25 de noviembre de 2022, 4:00 AM
25 de noviembre de 2022, 4:00 AM


Si algo hace más difícil la medida del paro indefinido -en sí misma costosa, sacrificada y con severas consecuencias económicas- es la intolerancia, los abusos, los excesos y en ocasiones la violencia que instalan las personas junto a sus llantas o pititas en los puntos de bloqueo. Esto, que en las primeras semanas de la medida no existía, ha comenzado a expandirse de una manera dramática en los últimos días y es tema de conversación y queja de los cruceños que sufren los atropellos.

El paro es una medida pacífica por definición. Así lo han demostrado los ciudadanos en las anteriores ocasiones en que hubo que cruzar banderas de acera a acera o apostarse en vigilias de día o de noche para garantizar el cumplimiento de la protesta.

Si una virtud tienen hasta aquí los paros cruceños, a diferencia de medidas similares que suelen aplicarse en otros lugares del departamento o de otras regiones, es su carácter respetuoso, creativo y en ocasiones hasta festivo cuando se acompaña la guardia en calles y rotondas con reuniones familiares y de amigos, con algún taquirari o chobena tradicional sonando de fondo. ¿De dónde aparecen hoy, por tanto, esos energúmenos con palo y bolo inflando cachetes que golpean bicis o motocicletas y amenazan con extender el golpe a la humanidad del ocasional transeúnte?

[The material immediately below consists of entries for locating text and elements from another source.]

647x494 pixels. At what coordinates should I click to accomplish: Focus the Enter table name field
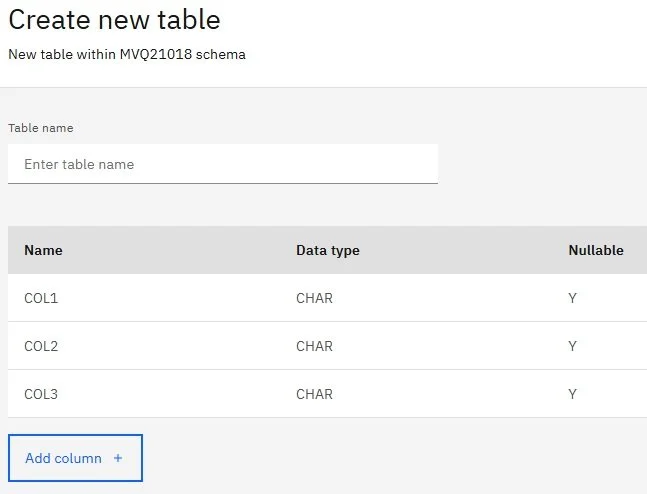click(x=222, y=164)
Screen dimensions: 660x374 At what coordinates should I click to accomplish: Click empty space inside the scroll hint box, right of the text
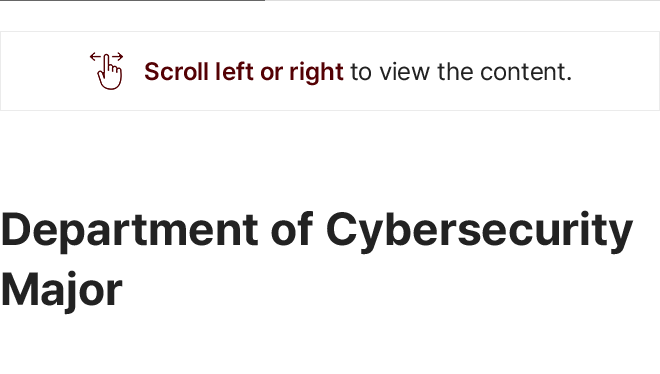(615, 71)
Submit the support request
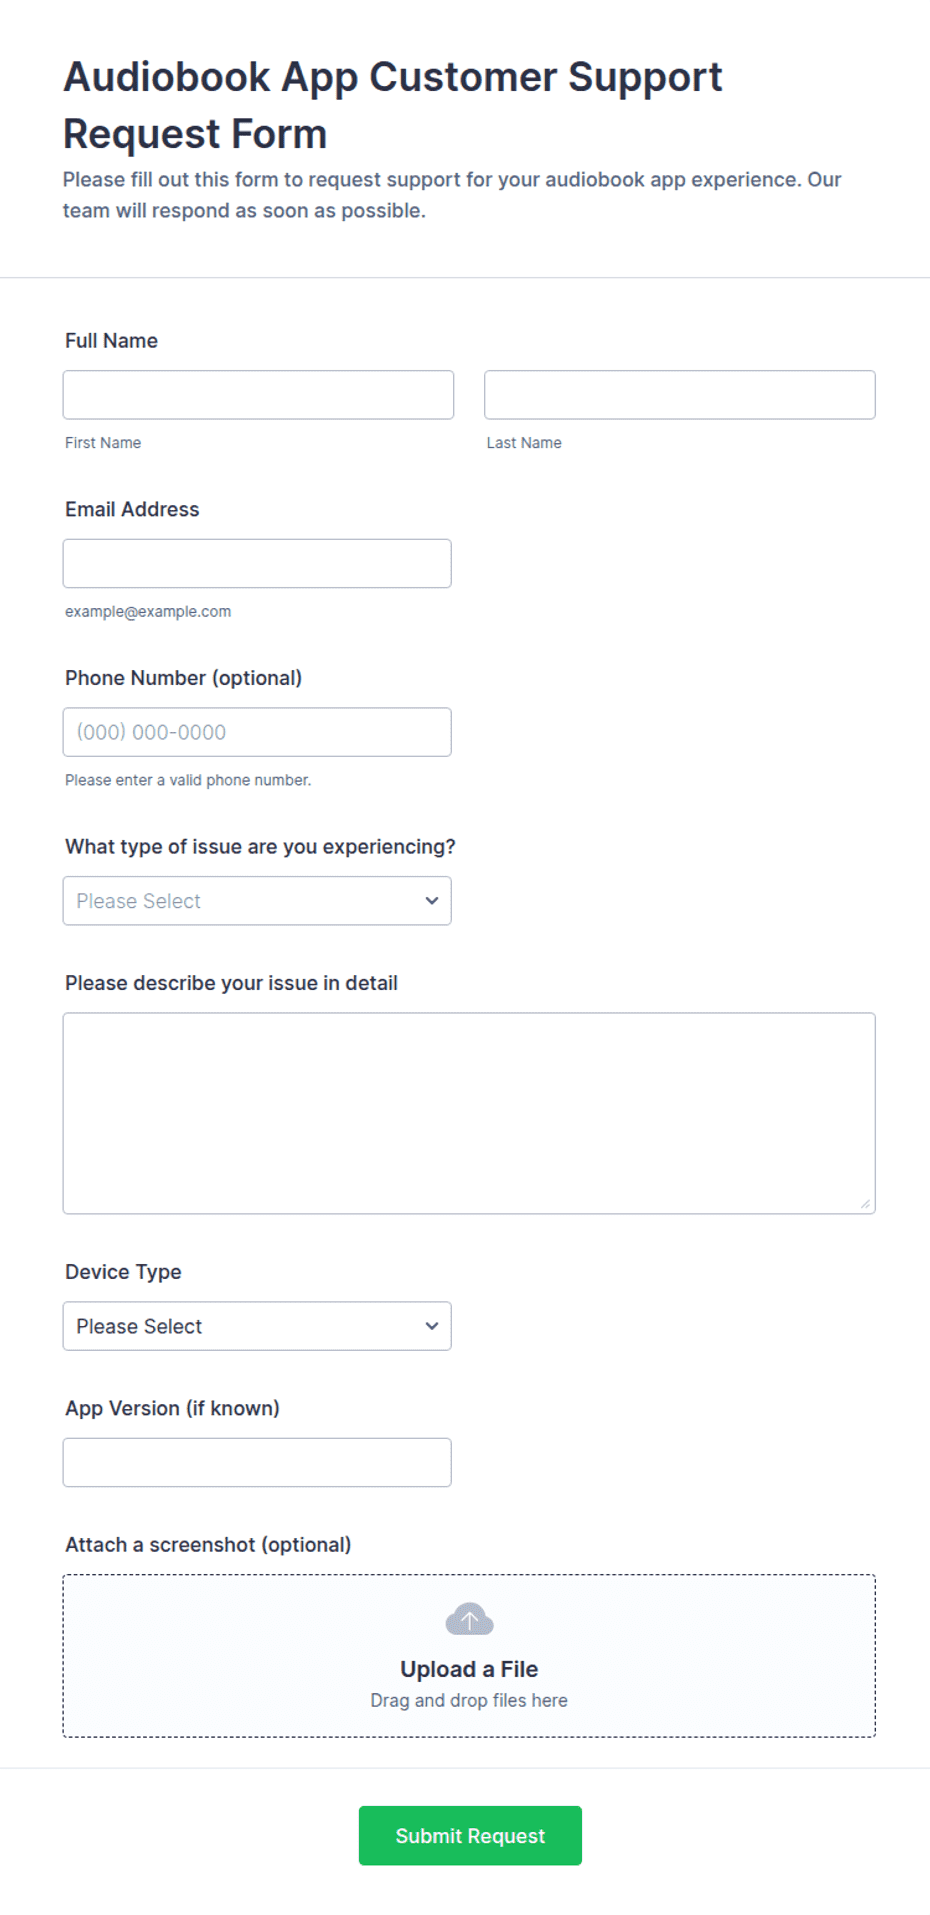Image resolution: width=930 pixels, height=1915 pixels. pyautogui.click(x=470, y=1836)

¿Qué bien le hacen al paro las actitudes agresivas y amenazantes de aquellos reyezuelos que desde sus tronos de acera gritan amenazantes a quien se acerca para que vaya a darse una vuelta o buscarse la manera de encontrar un paso rumbo a su destino?

Y los que pinchan llantas, ahora incluso de inofensivas bicicletas o siembran de vidrios el asfalto o cambiaron las pititas por alambres de púa, ¿a qué nueva categoría de cruceños que protestan pertenecen? ¿Adónde pertenecen esos grupos de encapuchados que intimidan a gente inocente en pleno centro de la ciudad? De cualquier lado que sean no hacen parte de la lucha noble de Santa Cruz.

Como ellos, hay otros que no entienden ni siquiera razones de emergencia y pese a los ruegos impiden la circulación de ambulancias; se ha conocido casos de personas que ni siquiera ante la evidencia del enfermo o la mujer embarazada permitieron el paso hacia un centro de salud o de retorno a su domicilio.

Están también los que cobran con el argumento del dudoso ‘aporte para la olla común’. Si no pagan, no hay paso, o se exponen a tener que escuchar cualquier insulto.

Tendrían los intolerantes que comprender que esas no son las maneras ni de tratar a los otros, ni de hacer prosperar la medida. Al contrario, los abusos desnaturalizan el recurso hasta ahora tan apreciado y efectivo de la cruceñidad. ¿Querrán los violentos que en el futuro nadie quiera iniciar paros en nuevas luchas por temor a volver a sufrir abusos y excesos?

Hace falta entender también que quien necesita movilizarse no lo hace por un afán de pasear, sino por alguna necesidad apremiante que lo empuja a la calle en bicicleta o moto exponiéndose a los riesgos y dificultades. Nadie lo hace ni por molestar o por ociosidad. ¿Por qué a algunos les resulta tan difícil comprender esas urgencias o necesidades vitales?